Published in: Shira Dishon; Adi Schumacher-Klinger; Chaim Gilon; Amnon Hoffman; Gabriel Nussbaum; Mol. Pharmaceutics 16, 1516-1522, DOI: 10.1021/acs.molpharmaceut.8b01180

Myeloid differentiation primary response 88 (MyD88) is an intracellular adaptor protein central to the signaling of multiple receptors involved in inflammation. Since innate immune inflammation promotes autoimmunity, MyD88 is an attractive target in autoimmune disease. We previously developed c(MyD 4–4), a novel cyclic peptide competitive inhibitor of MyD88 dimerization that is metabolically stable. Parenteral administration of c(MyD 4–4) reduces disease severity in a mouse model of the human autoimmune disease multiple sclerosis. We now show that N-terminal myristoylation of c(MyD 4–4) enhances the competitive inhibition of MyD88 dimerization in living cells, leading to improved inhibition of the Toll-like receptor and IL-1 receptor signaling. Importantly, myristoylation converts c(MyD 4–4) to an orally bioavailable inhibitor of MyD88. Oral administration of c(MyD 4–4) significantly lowered the inflammatory cytokines secreted by peripheral autoimmune T cells in mice immunized with myelin antigens and ameliorated disease severity in the mouse model of multiple sclerosis. Taken together, we show the conversion of a protein active region to a metabolically stable, selective cyclic peptide that is orally bioavailable.
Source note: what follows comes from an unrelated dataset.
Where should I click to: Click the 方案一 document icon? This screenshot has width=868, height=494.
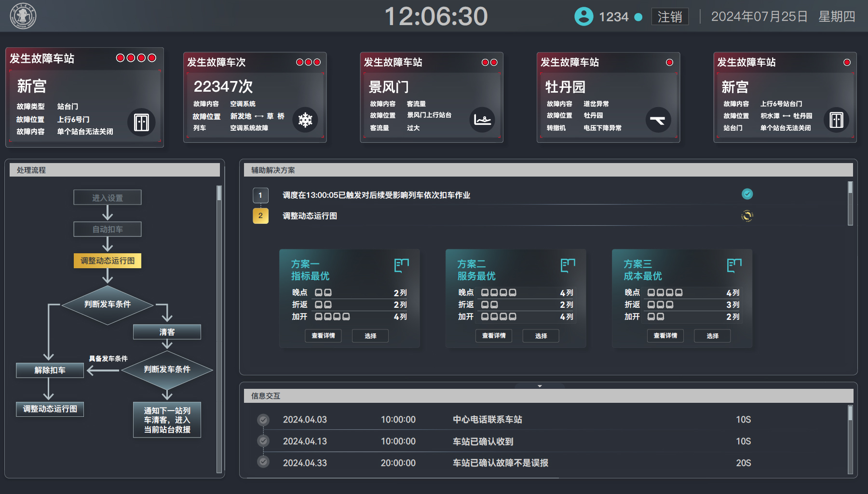401,265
Published in: Räder AFB, Weinmüller M, Reichart F, Schumacher-Klinger A, Merzbach S, Gilon C, Hoffman A, Kessler H. (2018) Angew Chem Int Ed Engl. 57(44):14414-14438.

 

For decades, the development of peptides as potential drugs was aimed solely at peptides with the highest affinity, receptor selectivity, or stability against enzymatic degradation. However, optimization of their oral availability is highly desirable to establish orally active peptides as potential drug candidates for everyday use. A twofold optimization process is necessary to produce orally active peptides: 1) optimization of the affinity and selectivity and 2) optimization of the oral availability. These two steps must be performed sequentially for the rational design of orally active peptides. Nevertheless, additional knowledge is required to understand which structural changes increase oral availability, followed by incorporation of these elements into a peptide without changing its other biological properties. Considerable efforts have been made to understand the influence of these modifications on oral availability. One approach is to improve the oral availability of a peptide that has been previously optimized for biological activity, as described in (1) above. The second approach is to first identify an intestinally permeable, metabolically stable peptide scaffold and then introduce the functional groups necessary for the desired biological function. Previous approaches to achieving peptide oral availability have been claimed to have general applicability but, thus far, most of these solutions have not been successful in other cases. This Review discusses diverse chemical modifications, model peptides optimized for bioavailability, and orally active peptides to summarize the state of the research on the oral activity of peptides. We explain why no simple and straightforward strategy (i.e. a “magic bullet”) exists for the design of an orally active peptide with a druglike biological function.